##### Provided data #####
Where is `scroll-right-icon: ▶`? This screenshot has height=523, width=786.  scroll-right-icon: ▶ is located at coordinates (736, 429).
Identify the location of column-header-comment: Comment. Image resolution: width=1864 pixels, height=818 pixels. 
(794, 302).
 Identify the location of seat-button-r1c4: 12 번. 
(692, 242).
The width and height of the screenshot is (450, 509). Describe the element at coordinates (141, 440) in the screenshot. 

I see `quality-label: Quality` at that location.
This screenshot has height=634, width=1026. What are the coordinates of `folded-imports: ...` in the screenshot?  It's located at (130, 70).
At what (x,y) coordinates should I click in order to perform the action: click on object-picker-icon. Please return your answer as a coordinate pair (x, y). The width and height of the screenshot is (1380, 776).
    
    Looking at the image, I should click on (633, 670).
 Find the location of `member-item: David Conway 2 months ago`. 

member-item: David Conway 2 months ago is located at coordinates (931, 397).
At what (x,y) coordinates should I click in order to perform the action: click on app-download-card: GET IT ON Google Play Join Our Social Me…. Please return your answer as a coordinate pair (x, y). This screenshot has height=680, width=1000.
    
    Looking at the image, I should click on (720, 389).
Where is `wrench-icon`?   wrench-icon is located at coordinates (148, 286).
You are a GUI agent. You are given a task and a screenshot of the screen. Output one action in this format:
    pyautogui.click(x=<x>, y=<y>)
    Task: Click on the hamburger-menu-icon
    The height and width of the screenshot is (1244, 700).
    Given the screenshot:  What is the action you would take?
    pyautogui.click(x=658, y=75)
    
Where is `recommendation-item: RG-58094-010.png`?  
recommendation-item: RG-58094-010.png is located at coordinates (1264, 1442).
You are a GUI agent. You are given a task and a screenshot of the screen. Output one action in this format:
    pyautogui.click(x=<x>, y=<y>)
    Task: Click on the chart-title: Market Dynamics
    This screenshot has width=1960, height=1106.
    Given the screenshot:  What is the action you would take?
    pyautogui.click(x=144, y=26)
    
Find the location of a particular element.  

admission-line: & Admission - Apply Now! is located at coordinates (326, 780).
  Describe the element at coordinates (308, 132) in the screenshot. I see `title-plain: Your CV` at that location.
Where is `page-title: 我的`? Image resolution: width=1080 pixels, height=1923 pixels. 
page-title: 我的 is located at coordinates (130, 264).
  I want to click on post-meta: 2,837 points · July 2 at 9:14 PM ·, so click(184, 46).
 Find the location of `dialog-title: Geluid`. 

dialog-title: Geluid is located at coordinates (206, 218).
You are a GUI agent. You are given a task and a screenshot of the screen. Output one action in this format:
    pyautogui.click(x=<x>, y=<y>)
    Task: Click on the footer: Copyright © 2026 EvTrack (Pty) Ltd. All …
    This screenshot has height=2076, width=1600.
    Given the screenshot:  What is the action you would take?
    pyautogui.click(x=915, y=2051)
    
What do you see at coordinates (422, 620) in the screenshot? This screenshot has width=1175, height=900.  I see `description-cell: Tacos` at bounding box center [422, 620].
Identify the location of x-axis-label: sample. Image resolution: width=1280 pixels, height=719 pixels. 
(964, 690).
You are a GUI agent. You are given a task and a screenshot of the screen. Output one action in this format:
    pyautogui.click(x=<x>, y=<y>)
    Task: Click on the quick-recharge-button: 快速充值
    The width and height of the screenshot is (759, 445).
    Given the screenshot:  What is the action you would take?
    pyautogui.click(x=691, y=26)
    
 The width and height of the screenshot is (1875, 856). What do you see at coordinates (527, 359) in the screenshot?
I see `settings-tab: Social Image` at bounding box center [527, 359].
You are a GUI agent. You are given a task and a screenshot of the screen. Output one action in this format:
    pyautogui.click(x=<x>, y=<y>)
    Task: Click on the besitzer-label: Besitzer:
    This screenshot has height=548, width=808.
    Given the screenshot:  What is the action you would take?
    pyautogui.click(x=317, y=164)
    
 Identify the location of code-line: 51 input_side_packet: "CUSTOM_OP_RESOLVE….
#####
Task instructions: Copy out, word for word, the lines of the items starting at the line that contains "is (1380, 776)." and continuing through the line that contains "coordinates (148, 286).".

Written solution:
At what (x,y) coordinates should I click in order to perform the action: click on object-picker-icon. Please return your answer as a coordinate pair (x, y). The width and height of the screenshot is (1380, 776).
    
    Looking at the image, I should click on (633, 670).
 Find the location of `member-item: David Conway 2 months ago`. 

member-item: David Conway 2 months ago is located at coordinates (931, 397).
At what (x,y) coordinates should I click in order to perform the action: click on app-download-card: GET IT ON Google Play Join Our Social Me…. Please return your answer as a coordinate pair (x, y). This screenshot has height=680, width=1000.
    
    Looking at the image, I should click on (720, 389).
Where is `wrench-icon`?   wrench-icon is located at coordinates (148, 286).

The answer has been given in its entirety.